Some clinicians said many families expected a test. “Even if I don’t think that a GI [gastrointestinal] stool study is necessary, there are situations where…a family is not going to leave the [ED] happy without one. And so I probably order them sometimes when they’re not truly indicated,” a physician reported in the interview.
“That said,” Jones and her coauthors wrote, “clinicians thought that diagnostic testing for pediatric diarrhea was generally not warranted, except in unique cases [such as] bloody stools, prolonged duration of diarrhea, or travel history.”
Many clinicians thought a decision-making tool might help build trust and rapport with the patient’s family, reassuring them their child is getting evidence-based care.
“It just adds to that shared decision-making model. I think it adds trust…I think it does kind of back up our ability to defend why we’re doing what we’re doing,” reported one surveyed ED physician.
Parents were mostly wary of the potential use of a clinical decision-making tool. Jones and colleagues reported that in addition to some clinicians, “several parents expressed concerns that a tool does not account for nuances and would lead to ‘generalizing every kid’ (said the father of a child aged 1-3 years), as opposed to providing patient-centered care.”
Parents also said they worried a clinician would not reply upon their own clinical judgement if they had a diagnostic tool.
Jones and her colleagues concluded that before implementing a clinical decision support tool in pediatric diarrhea, strategies are necessary to, “resolve tension in care expectations, facilitate diagnostic stewardship, and optimize care.”
In an accompanying editorial, KC Coffey, MD, MPH, concluded that the study by Jones and colleagues suggests that adapting such tools to incorporate parental expectations, “could facilitate patient engagement in the diagnostic process and increase acceptance of [using these tools for] decisions. Such discussions might also raise awareness of the potential harms of over testing.” Coffey is an epidemiologist and infectious disease physician at the University of Maryland in Baltimore.
Elizabeth Dobler, MD, who was not involved in the study, told GI & Hepatology News that “as the number of available tests continues to grow, stewardship is becoming more relevant than ever. Families may not always realize the downsides of unnecessary testing — such as false positives, avoidable procedures, or added risks — and part of our responsibility is to help them understand both the potential benefits and the potential harms of these tests.”
Dobler is the medical director for clinical decision support in the Department of Clinical Informatics at Ann & Robert H. Lurie Children’s Hospital of Chicago, Chicago.
Clinical decision support tools are helpful in the clinical setting, Dobler said because “they give providers quick access to the most relevant information needed for decision-making. This includes patient-specific details — symptoms, history, labs, and vitals” as well as the characteristics and downsides of the tests. In an ideal world, she said, clinicians would consider these data for every patient.

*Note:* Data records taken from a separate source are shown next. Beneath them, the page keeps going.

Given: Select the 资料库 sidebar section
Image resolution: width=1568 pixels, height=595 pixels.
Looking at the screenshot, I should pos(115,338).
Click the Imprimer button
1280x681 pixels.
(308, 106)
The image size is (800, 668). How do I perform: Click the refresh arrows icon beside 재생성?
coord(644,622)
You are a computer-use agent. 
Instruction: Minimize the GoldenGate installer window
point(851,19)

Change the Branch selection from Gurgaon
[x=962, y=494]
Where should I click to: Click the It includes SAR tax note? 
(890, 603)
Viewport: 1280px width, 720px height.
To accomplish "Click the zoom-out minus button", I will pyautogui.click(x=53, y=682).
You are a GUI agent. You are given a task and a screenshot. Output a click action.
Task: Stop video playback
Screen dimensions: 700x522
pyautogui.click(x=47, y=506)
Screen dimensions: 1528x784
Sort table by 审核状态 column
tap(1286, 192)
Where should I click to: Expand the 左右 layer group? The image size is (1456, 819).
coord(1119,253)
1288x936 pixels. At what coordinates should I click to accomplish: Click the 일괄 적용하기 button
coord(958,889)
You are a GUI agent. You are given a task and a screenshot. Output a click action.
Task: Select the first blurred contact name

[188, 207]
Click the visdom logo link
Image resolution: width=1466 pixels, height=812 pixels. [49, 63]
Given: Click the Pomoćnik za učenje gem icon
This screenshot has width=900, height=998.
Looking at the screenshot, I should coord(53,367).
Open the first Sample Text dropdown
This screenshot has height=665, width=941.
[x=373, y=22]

Dobler cautioned however, that, “it’s important to stress that these tools don’t replace clinical judgment — the provider still evaluates the patient, considers the clinical context, and incorporates the family’s preferences. But as a complement to that process, I believe these tools are very valuable.”
Lastly, Dobler said that transparency is key to helping parents overcome their hesitancy regarding these tools.
Jones, Coffey, and Dobler reported no relevant financial disclosures.
A version of this article appeared on Medscape.com.